## Task description
Beginning at the line that contains "This screenshot has height=564, width=1333." and finishing at the line that contains "Click the Log In link", output the data below exactly. Include both end lines and no pictures.

Start of Data

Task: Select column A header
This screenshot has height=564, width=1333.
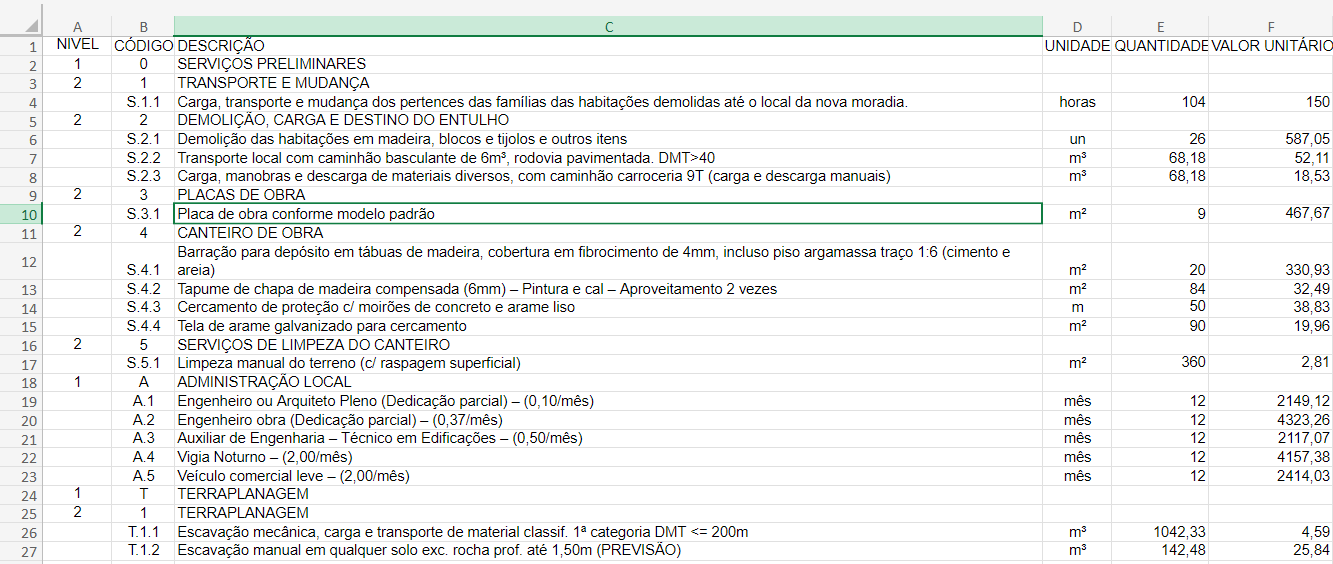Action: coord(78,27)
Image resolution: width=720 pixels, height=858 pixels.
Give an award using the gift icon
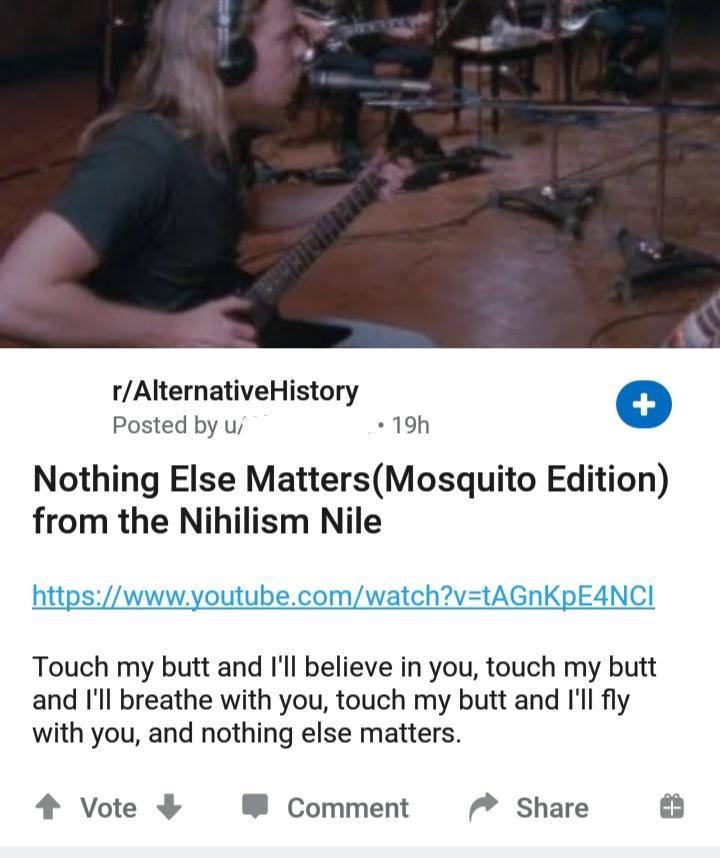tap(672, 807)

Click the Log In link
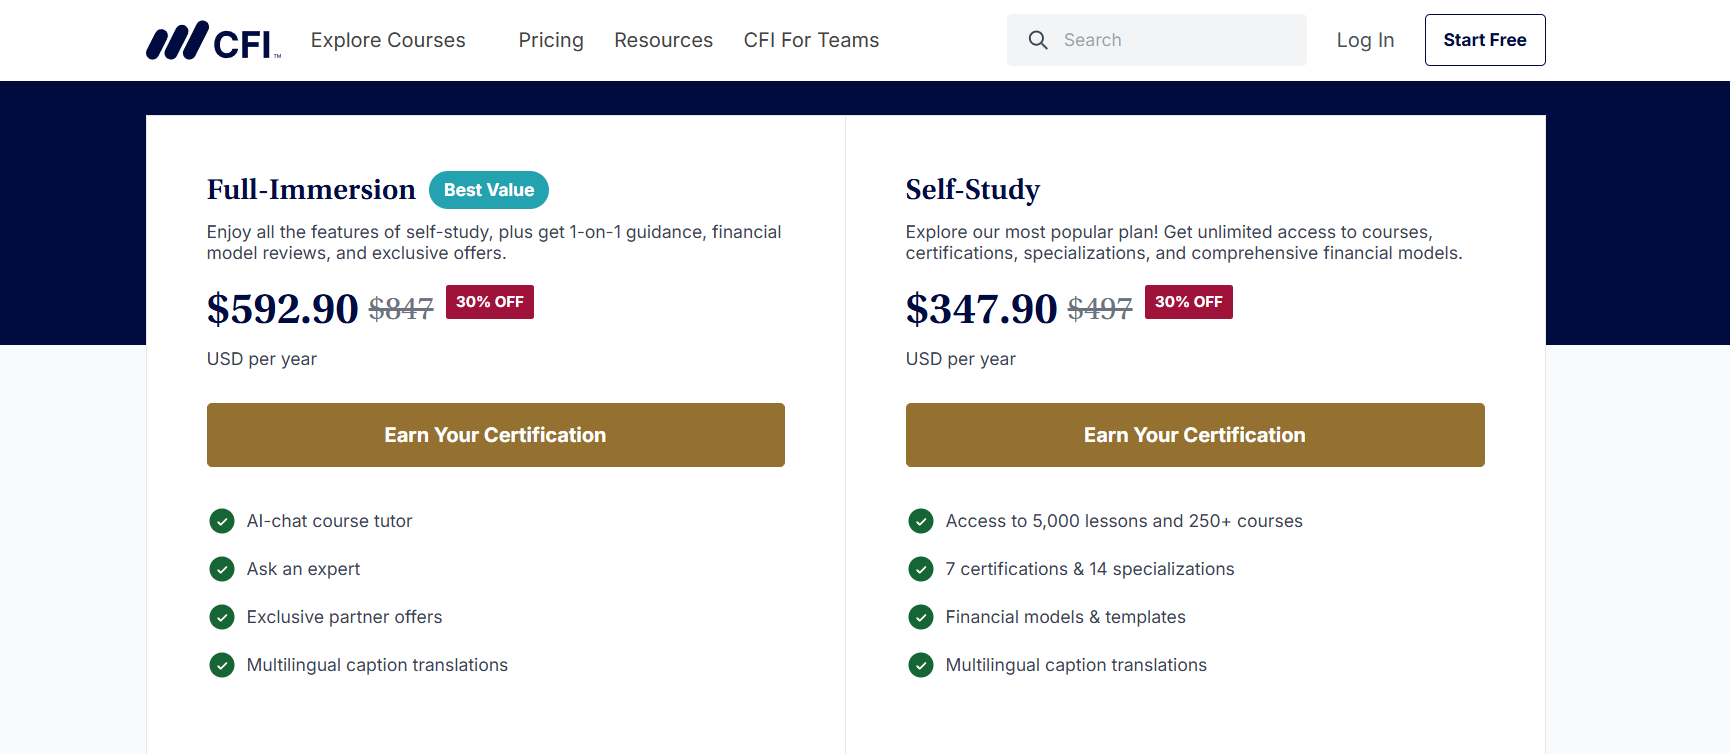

End of Data
Start of Data

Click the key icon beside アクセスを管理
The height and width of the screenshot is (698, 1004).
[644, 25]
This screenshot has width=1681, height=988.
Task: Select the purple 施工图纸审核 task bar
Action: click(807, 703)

End of Data

## Task response
This screenshot has height=564, width=1333.
Action: coord(78,27)
Image resolution: width=720 pixels, height=858 pixels.
Give an award using the gift icon
tap(672, 807)

Click the Log In link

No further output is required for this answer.